A judge took under submission today a request by Los Angeles Unified teachers for a court order directing the nation's second-largest school district to hold off on establishing two new pilot schools.
Los Angeles Superior Court Judge Robert O'Brien did not say when he would rule on the motion by United Teachers Los Angeles for a preliminary injunction.
If granted, the order would enjoin the LAUSD from going forward with plans to establish pilot schools at Lincoln High School and San Fernando Middle School until a trial is held on UTLA's claim that the changes require approval of the teachers as well as members of the Pilot Schools Steering Committee.
Pilot schools are part of educational reform efforts in the LAUSD. They offer additional control over school resources in exchange for increased accountability by the staff.
UTLA filed its petition against the LAUSD on June 23. The union maintains that under its agreement with the district, a vote of the teachers and steering committee approval are conditions to establishing pilot schools.
Although the steering committee granted provisional approval for the pilot school at San Fernando Middle School for one year, the panel postponed the decision for Lincoln High until January 2011, according to UTLA.
The district did not allow the teachers to vote at either school, UTLA officials say.

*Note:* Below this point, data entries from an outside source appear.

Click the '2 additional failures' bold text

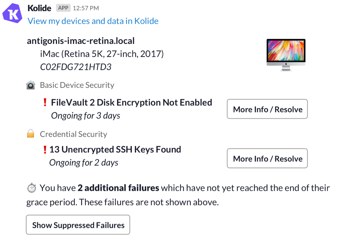tap(118, 188)
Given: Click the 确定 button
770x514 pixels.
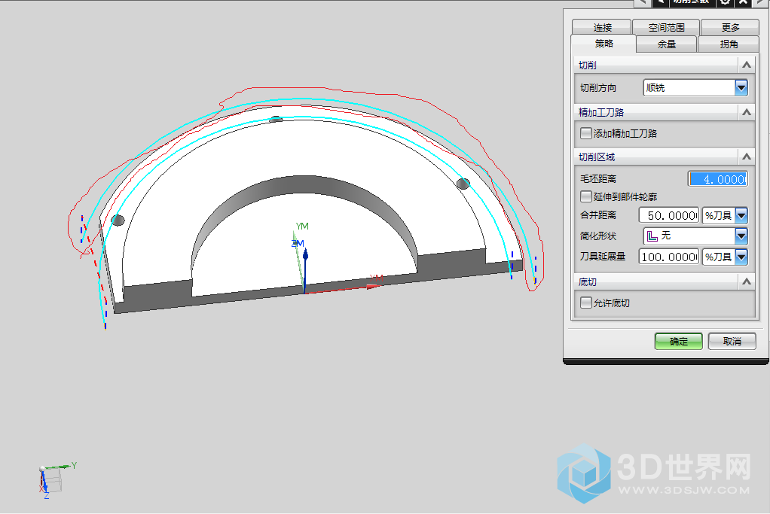Looking at the screenshot, I should 678,341.
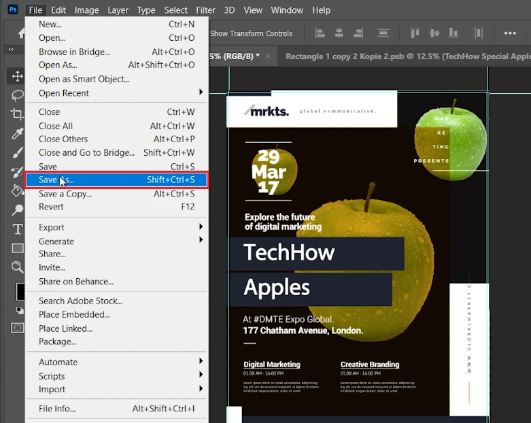The image size is (531, 423).
Task: Click the three-dots more options button
Action: pos(510,33)
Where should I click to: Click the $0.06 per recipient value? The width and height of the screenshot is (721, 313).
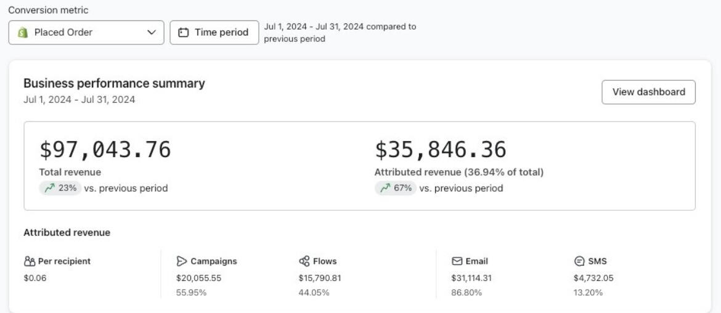[x=35, y=278]
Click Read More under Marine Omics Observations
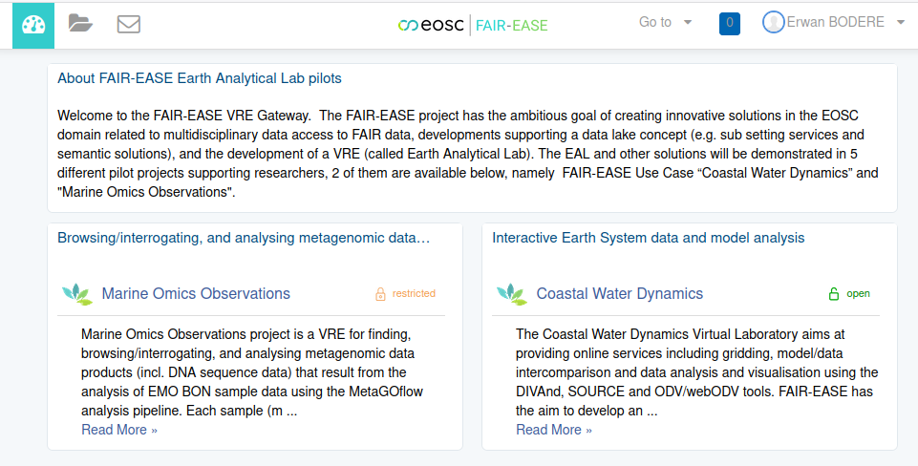Image resolution: width=918 pixels, height=466 pixels. [x=119, y=430]
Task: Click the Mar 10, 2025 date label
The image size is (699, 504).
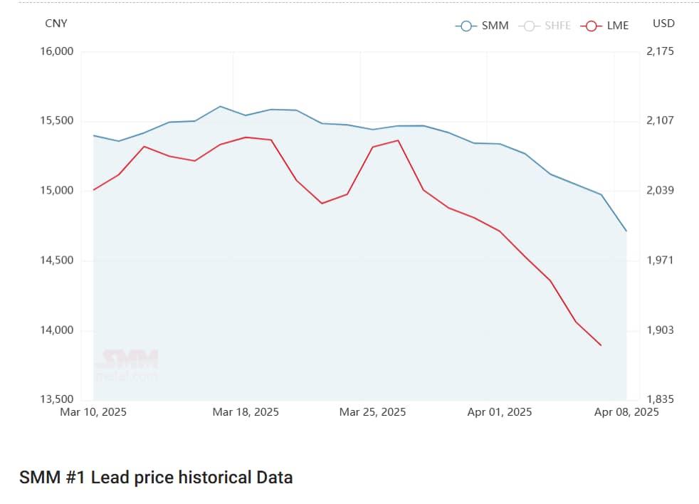Action: [93, 412]
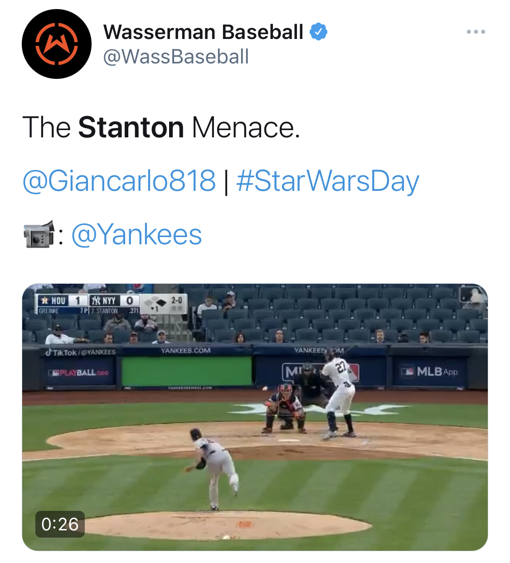Click the green screen behind home plate
This screenshot has height=563, width=510.
click(186, 371)
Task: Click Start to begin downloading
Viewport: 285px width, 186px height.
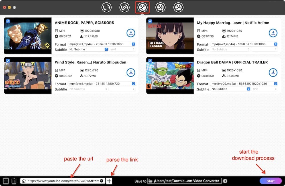Action: click(x=271, y=181)
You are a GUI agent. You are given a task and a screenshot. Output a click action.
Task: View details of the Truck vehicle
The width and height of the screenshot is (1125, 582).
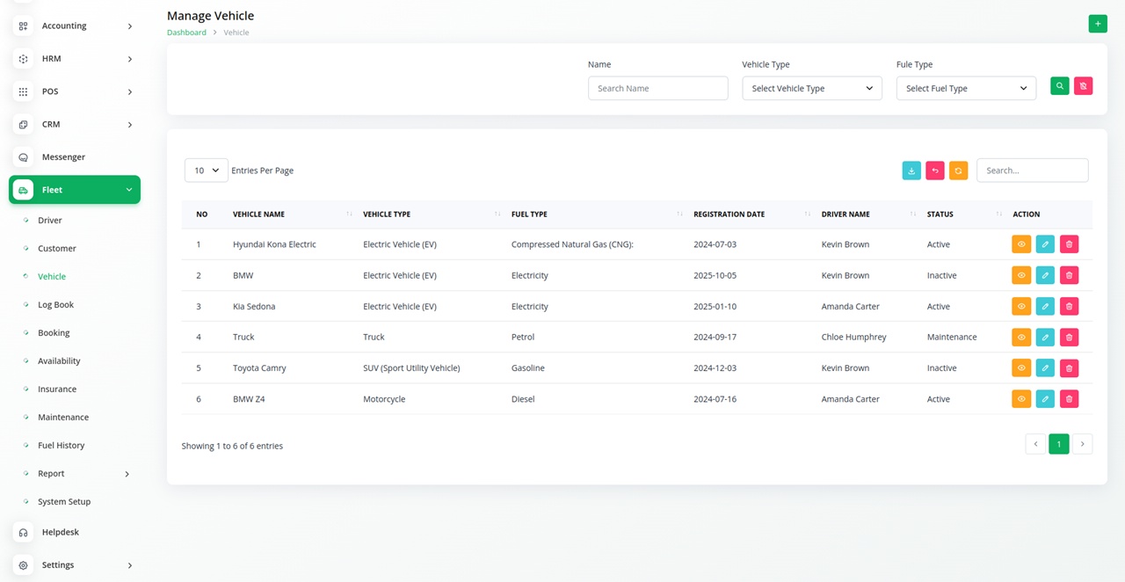click(1021, 338)
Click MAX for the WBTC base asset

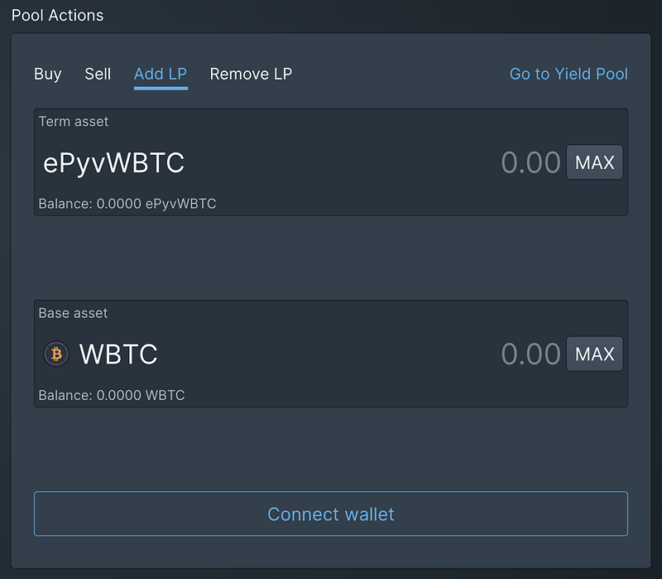[x=594, y=354]
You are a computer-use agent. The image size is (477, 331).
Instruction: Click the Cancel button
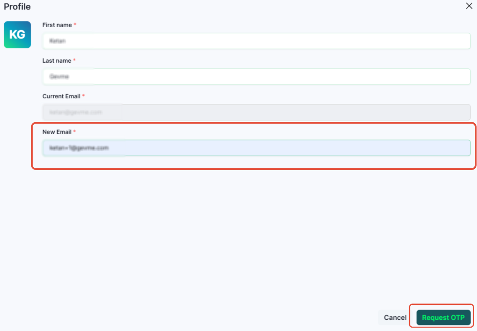[394, 317]
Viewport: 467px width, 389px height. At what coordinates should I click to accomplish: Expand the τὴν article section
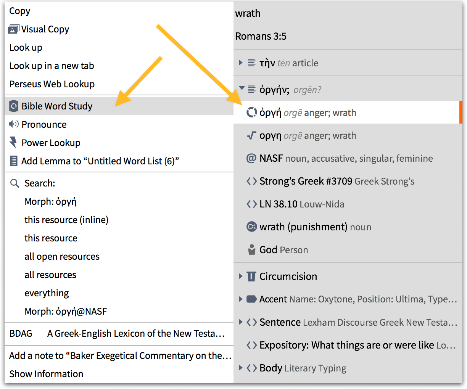(240, 63)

Union officials say they support the idea of pilot schools and were in fact instrumental in the negotiation of the agreement with LAUSD to create more such campuses. However, they say they want to hold the LAUSD to their agreement have the conversions contingent on the outcome of a vote by teachers.
LAUSD lawyers say UTLA is using the wrong legal approach to accomplish its objective and that the petition should be dismissed.